Your goal: Reproduce the records below verbatim, from their first line through the line containing "pyautogui.click(x=770, y=185)", including both ends and nothing past that line.

-------- Information supplied

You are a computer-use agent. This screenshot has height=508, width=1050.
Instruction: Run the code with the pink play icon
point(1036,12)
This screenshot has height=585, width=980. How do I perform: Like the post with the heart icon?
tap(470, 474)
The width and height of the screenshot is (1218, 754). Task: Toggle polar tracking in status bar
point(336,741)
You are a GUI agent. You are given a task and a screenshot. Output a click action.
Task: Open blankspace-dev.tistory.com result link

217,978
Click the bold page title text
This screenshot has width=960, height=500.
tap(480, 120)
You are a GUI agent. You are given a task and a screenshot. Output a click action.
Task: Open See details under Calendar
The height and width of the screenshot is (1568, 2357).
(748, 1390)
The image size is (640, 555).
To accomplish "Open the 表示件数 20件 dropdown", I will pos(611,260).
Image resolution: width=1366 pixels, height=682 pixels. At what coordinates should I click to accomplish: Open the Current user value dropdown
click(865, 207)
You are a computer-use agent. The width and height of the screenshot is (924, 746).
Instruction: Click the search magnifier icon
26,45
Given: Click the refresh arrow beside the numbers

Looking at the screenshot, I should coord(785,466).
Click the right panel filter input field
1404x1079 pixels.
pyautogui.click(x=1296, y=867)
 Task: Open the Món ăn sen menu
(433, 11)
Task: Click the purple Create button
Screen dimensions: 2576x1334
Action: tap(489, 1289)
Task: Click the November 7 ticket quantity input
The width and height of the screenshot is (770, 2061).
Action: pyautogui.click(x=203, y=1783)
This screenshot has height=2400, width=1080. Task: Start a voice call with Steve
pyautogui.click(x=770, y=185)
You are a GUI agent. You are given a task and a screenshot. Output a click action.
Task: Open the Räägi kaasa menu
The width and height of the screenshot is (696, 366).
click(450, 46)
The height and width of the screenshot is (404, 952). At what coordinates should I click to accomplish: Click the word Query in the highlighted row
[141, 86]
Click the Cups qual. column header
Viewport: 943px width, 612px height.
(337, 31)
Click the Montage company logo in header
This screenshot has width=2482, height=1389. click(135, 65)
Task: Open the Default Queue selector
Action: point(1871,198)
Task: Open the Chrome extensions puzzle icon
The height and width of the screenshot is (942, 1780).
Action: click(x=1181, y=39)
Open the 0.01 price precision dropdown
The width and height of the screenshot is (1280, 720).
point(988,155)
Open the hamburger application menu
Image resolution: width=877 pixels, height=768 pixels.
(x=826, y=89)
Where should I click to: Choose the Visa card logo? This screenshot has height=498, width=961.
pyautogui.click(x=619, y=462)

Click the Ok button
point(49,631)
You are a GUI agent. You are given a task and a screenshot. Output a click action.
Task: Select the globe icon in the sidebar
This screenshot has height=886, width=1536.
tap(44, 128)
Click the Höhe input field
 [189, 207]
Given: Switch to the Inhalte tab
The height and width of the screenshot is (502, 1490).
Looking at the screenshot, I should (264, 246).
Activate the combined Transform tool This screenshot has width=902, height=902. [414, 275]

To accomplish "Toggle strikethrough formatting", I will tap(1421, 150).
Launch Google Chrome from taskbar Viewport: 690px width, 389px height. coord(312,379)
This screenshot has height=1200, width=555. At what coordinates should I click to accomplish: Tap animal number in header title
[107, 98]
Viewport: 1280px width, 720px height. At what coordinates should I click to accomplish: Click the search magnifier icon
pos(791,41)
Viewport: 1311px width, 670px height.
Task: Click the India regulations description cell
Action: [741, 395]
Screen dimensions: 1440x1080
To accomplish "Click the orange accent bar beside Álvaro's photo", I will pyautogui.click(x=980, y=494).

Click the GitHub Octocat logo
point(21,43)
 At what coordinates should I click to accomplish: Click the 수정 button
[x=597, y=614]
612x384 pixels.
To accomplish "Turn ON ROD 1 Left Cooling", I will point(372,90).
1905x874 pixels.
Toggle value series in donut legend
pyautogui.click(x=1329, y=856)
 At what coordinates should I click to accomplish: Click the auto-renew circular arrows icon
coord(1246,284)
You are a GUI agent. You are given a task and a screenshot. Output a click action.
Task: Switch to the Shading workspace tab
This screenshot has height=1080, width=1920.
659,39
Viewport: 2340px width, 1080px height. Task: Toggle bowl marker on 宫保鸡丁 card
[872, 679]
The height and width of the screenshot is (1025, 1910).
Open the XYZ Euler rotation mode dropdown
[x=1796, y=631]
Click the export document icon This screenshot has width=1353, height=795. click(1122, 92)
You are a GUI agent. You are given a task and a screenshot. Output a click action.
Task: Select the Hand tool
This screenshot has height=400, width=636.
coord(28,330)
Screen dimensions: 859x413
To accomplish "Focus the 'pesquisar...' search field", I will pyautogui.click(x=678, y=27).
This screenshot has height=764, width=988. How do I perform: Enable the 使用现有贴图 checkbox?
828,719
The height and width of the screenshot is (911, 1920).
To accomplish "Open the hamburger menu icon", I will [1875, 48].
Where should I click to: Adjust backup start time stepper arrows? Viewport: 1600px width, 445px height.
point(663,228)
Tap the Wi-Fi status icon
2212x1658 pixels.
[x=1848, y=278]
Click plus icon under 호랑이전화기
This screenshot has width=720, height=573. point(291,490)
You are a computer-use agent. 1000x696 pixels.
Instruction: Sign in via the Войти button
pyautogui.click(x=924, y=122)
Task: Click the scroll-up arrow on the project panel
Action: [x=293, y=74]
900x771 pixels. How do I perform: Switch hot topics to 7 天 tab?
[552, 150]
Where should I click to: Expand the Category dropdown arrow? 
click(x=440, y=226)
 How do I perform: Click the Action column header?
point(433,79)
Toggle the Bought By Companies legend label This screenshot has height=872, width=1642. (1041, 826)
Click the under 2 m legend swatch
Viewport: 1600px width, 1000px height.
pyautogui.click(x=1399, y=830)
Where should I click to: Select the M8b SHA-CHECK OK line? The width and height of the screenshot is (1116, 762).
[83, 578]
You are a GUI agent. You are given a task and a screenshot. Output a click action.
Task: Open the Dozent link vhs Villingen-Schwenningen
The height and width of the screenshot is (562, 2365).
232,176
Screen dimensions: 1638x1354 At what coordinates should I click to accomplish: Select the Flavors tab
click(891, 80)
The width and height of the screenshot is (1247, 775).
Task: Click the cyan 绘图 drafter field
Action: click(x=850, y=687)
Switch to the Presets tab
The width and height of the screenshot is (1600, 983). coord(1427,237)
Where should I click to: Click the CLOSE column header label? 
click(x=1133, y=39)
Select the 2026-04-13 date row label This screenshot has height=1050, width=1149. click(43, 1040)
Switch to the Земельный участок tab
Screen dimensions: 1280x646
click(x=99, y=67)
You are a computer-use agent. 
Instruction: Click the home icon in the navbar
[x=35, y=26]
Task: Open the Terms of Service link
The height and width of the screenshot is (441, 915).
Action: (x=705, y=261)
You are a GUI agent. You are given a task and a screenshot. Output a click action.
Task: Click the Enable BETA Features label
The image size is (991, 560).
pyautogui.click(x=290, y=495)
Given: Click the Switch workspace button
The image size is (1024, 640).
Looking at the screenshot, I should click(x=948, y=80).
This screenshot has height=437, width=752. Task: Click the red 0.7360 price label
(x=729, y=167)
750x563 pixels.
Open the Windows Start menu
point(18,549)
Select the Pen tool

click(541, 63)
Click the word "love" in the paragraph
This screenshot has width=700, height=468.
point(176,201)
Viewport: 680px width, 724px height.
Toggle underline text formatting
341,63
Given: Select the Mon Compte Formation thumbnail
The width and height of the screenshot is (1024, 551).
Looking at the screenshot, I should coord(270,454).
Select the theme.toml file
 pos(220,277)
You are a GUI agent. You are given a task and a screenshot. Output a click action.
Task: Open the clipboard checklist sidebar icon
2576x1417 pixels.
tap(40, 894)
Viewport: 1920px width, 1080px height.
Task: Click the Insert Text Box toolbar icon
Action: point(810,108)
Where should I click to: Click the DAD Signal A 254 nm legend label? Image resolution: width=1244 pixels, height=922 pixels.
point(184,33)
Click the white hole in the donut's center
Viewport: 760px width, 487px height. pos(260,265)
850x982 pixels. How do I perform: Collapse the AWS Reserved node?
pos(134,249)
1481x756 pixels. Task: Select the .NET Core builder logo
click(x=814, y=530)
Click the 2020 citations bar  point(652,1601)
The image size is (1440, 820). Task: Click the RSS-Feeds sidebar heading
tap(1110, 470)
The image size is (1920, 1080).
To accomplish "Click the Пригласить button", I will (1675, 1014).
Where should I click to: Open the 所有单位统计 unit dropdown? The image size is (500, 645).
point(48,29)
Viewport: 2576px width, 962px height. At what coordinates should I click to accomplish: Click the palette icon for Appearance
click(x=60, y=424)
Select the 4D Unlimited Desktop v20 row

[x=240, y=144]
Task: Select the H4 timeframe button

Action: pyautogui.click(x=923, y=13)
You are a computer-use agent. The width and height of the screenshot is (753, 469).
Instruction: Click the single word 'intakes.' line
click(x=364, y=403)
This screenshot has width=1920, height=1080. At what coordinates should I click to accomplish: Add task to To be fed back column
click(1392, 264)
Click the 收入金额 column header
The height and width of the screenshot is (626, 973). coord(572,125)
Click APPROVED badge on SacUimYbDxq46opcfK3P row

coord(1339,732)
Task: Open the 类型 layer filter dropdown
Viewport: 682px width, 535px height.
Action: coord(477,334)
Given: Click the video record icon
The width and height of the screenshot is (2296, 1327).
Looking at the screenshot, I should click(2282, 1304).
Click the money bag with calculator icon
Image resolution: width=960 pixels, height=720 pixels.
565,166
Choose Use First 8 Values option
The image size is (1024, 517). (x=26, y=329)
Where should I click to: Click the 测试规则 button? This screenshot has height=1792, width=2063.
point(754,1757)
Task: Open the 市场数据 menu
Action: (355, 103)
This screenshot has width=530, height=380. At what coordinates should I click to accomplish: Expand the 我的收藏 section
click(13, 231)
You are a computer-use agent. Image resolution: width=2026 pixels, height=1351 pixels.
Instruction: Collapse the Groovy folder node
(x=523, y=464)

----------------

The completed task:
You are a computer-use agent. This screenshot has height=508, width=1050.
Instruction: Run the code with the pink play icon
point(1036,12)
This screenshot has height=585, width=980. How do I perform: Like the post with the heart icon?
tap(470, 474)
The width and height of the screenshot is (1218, 754). Task: Toggle polar tracking in status bar
point(336,741)
You are a GUI agent. You are given a task and a screenshot. Output a click action.
Task: Open blankspace-dev.tistory.com result link

217,978
Click the bold page title text
This screenshot has width=960, height=500.
tap(480, 120)
You are a GUI agent. You are given a task and a screenshot. Output a click action.
Task: Open See details under Calendar
The height and width of the screenshot is (1568, 2357).
(748, 1390)
The image size is (640, 555).
To accomplish "Open the 表示件数 20件 dropdown", I will pos(611,260).
Image resolution: width=1366 pixels, height=682 pixels. At what coordinates should I click to accomplish: Open the Current user value dropdown
click(865, 207)
You are a computer-use agent. The width and height of the screenshot is (924, 746).
Instruction: Click the search magnifier icon
26,45
Given: Click the refresh arrow beside the numbers

Looking at the screenshot, I should coord(785,466).
Click the right panel filter input field
1404x1079 pixels.
pyautogui.click(x=1296, y=867)
 Task: Open the Món ăn sen menu
(433, 11)
Task: Click the purple Create button
Screen dimensions: 2576x1334
Action: tap(489, 1289)
Task: Click the November 7 ticket quantity input
The width and height of the screenshot is (770, 2061).
Action: pyautogui.click(x=203, y=1783)
This screenshot has height=2400, width=1080. Task: Start a voice call with Steve
pyautogui.click(x=770, y=185)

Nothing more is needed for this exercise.